Triggered by sudden fear of death, this is a hunger for a personal past forever lost except in the "celluloid of memory, the undying images." This is Ross Lockridge, Jr., not a universal Dreamer, looking once again at his old marbles and books and the miscellanea of the Creighton Avenue house and in sorrow recognizing limits to repossession. He returns in time to recover sources of old memories that have all along, without his knowing it, informed the structures of his emotional life. Sadly, they have the appearance of debris.

They are probably tokens of a still deeper nostalgia that doesn't reveal its object--the mother, absent from the cast of characters and transmuted into the maternal lake. She is buried, I think, in what Ross calls an "antique preexistence"--those early years when children most require the presence of their mothers and when he may somehow have missed his own.

This poem was not the format in which such recognitions could be pursued. Estella had bluntly told Wanderfell she didn't like The Illuminations--that pretentious descent into the diseased unconscious--and he burned it.
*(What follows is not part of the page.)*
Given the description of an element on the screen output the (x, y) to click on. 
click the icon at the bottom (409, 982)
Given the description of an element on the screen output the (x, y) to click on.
Vernice never advised Ross in this way--she always had total faith in his powers--and he cheerfully went ahead with his book of nightmares, onto which he tacked a positive if macabre ending. His poem risked the dangers Wanderfell described when he repudiated his earlier work as a "massive edifice" of sick dreams. "The great thing, Raggleton, is to live in other people, in all people."
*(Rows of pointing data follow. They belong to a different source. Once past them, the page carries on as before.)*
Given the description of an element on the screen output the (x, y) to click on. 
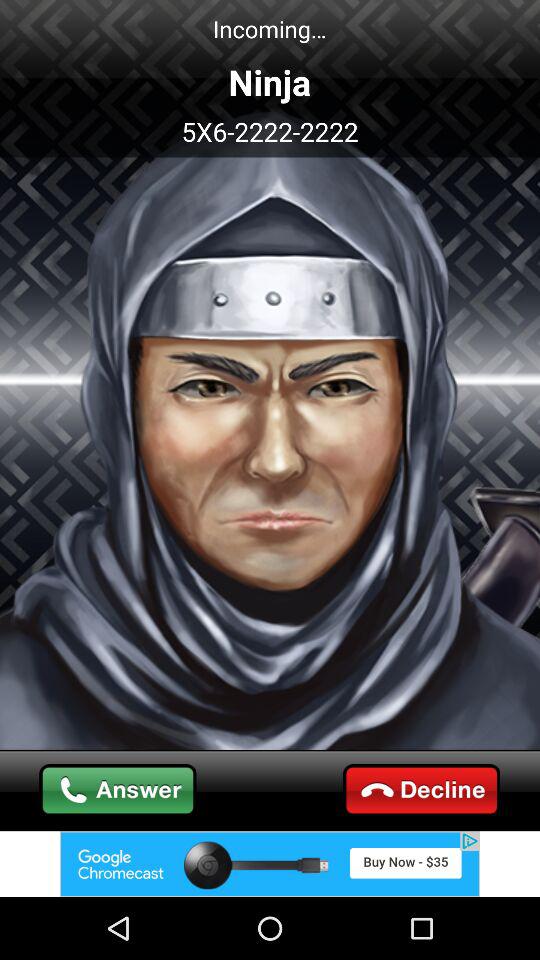
answer call (117, 790)
Given the description of an element on the screen output the (x, y) to click on. 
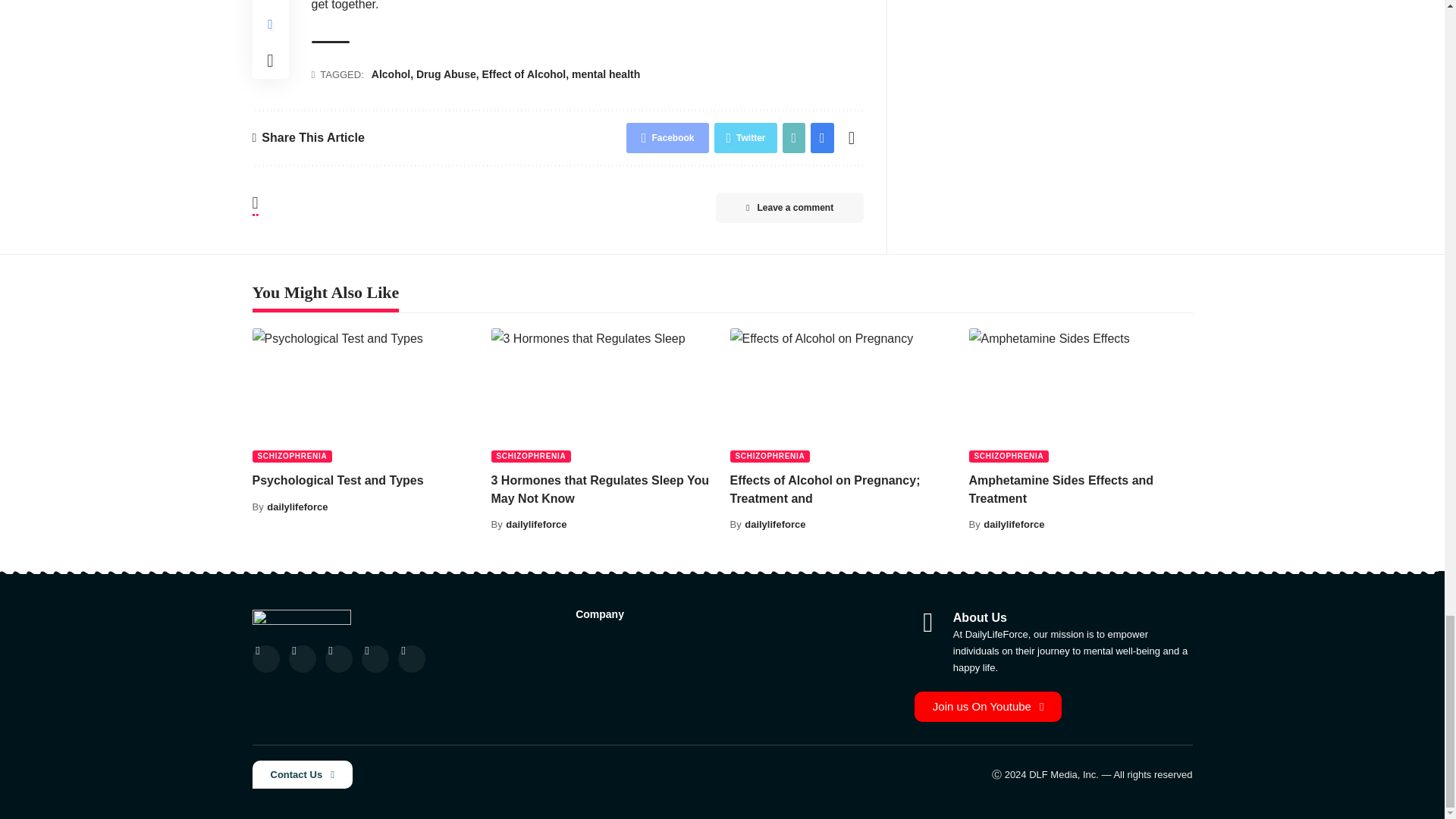
3 Hormones that Regulates Sleep You May Not Know (603, 395)
Effects of Alcohol on Pregnancy; Treatment and (841, 395)
Psychological Test and Types (363, 395)
Amphetamine Sides Effects and Treatment (1080, 395)
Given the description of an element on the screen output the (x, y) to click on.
In seeking a universal Dreamer, Ross Lockridge explored the dangerous idealism he had himself warned against a few years earlier. When all human selves are absorbed into the single self, that self is ironically diminished. He had written a long work unlike anything in the canon and had purged himself of it. The Dream of the Flesh of Iron is a cautionary tale he writes to himself. It is a nightmare of grandiose self-projection and emotional isolation--and the kind of poem he shouldn't write again, just as the illness it narrates is not to be endured again. He would soon turn to creating another cast of characters, which would reflect a greater range of his sympathies.